I for one prefer the Amiga version, because that's what I played back in the day. The Amiga supported 32 colors (without tricks like EHB and HAM) in 320x200/240 mode, so only twice as much as EGA, but they could be picked freely from a palette of 4096 colors, so IMHO it looked much better than the EGA version with its fixed 16 colors. But if you look at screenshots (https://scummbar.com/game/the-secret-of-monkey-island/versio...) it's obvious that they really put in a lot of work, with custom assets which fully used the capabilities of the various platforms. Of course, the higher the limitations, the more artistry was needed to make it look reasonably good, but I don't think that should be held against the "higher-color" versions...

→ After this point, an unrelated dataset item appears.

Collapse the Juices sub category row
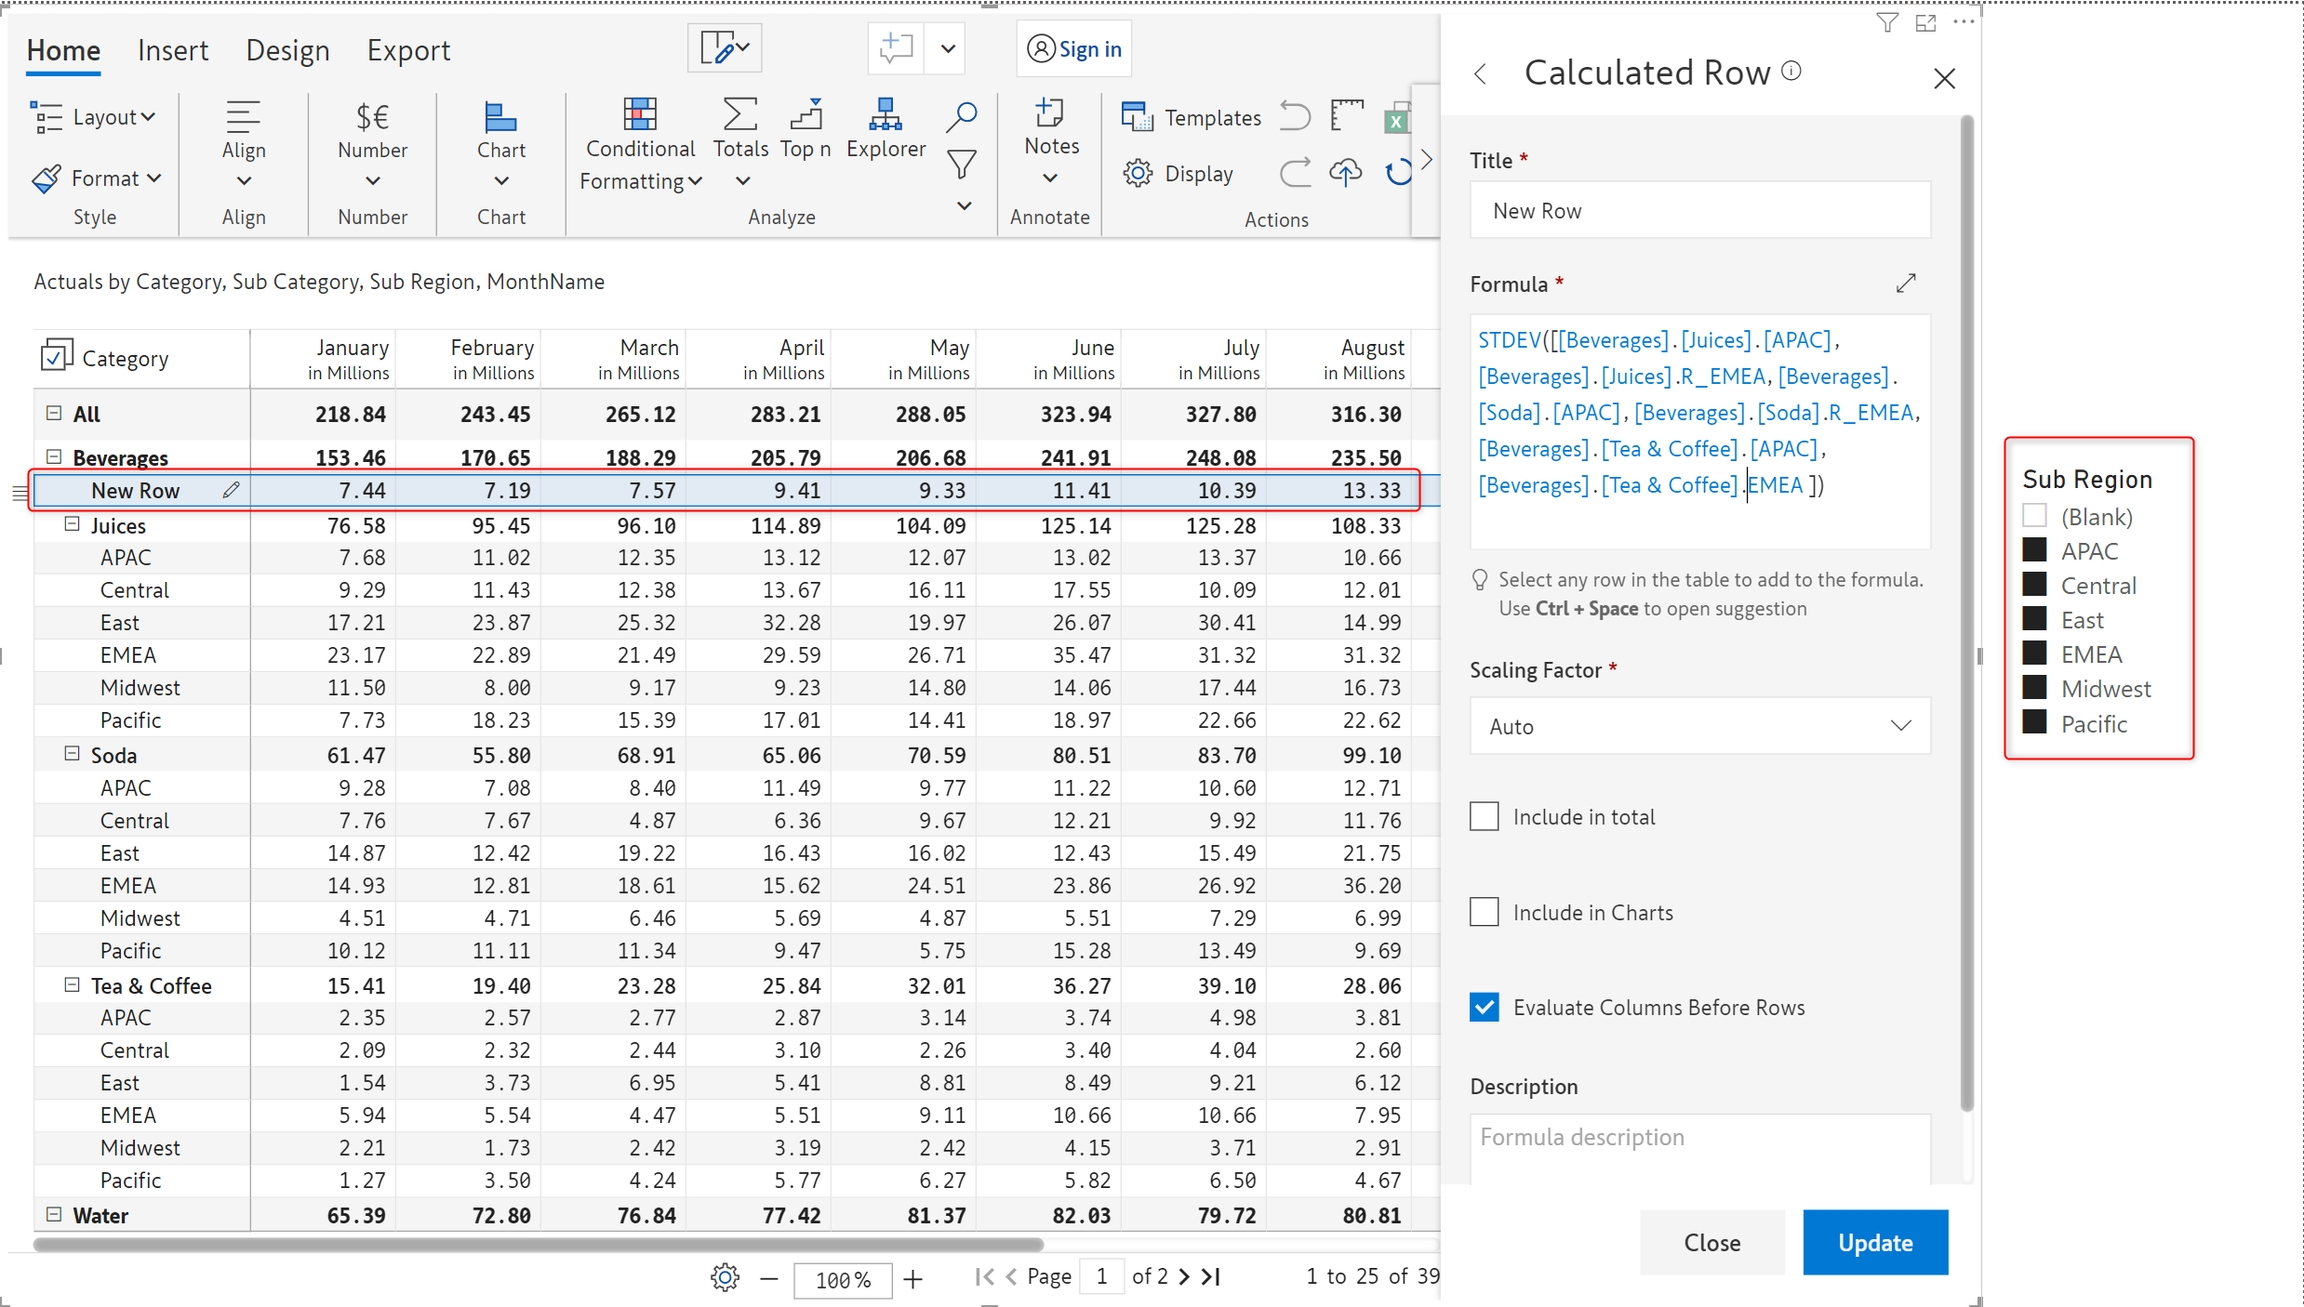The image size is (2304, 1307). tap(72, 525)
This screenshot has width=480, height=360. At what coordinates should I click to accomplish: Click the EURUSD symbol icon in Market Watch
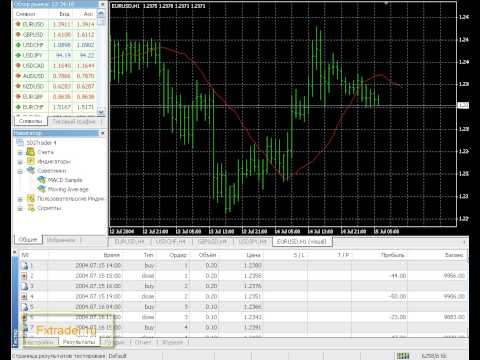point(18,24)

For a game like that, while I agree with the Amiga version looks good, frankly the Amiga port still feels like a good example of why there were lots of complaints about "lazy" ports for the Amiga that didn't take proper advantage of what it could do.
For a relatively static display like that EHB would've not been a problem, and the amount of gradual changes would've made it easy to exploit in the palette. Using the copper to modify the palette a few places would've also allowed for more, and switching to 640x200 below the graphics to make the text smoother would've been outright trivial. Even HAM might've been reasonably feasible.
I was going to say this. I never liked the 256-color VGA game (and now comparing, it does look bland) but Amiga struck the best, IMHO, balance between good hand-crafted pixel art but with realistic enough colors to give sufficient depth and athmosphere in the scene.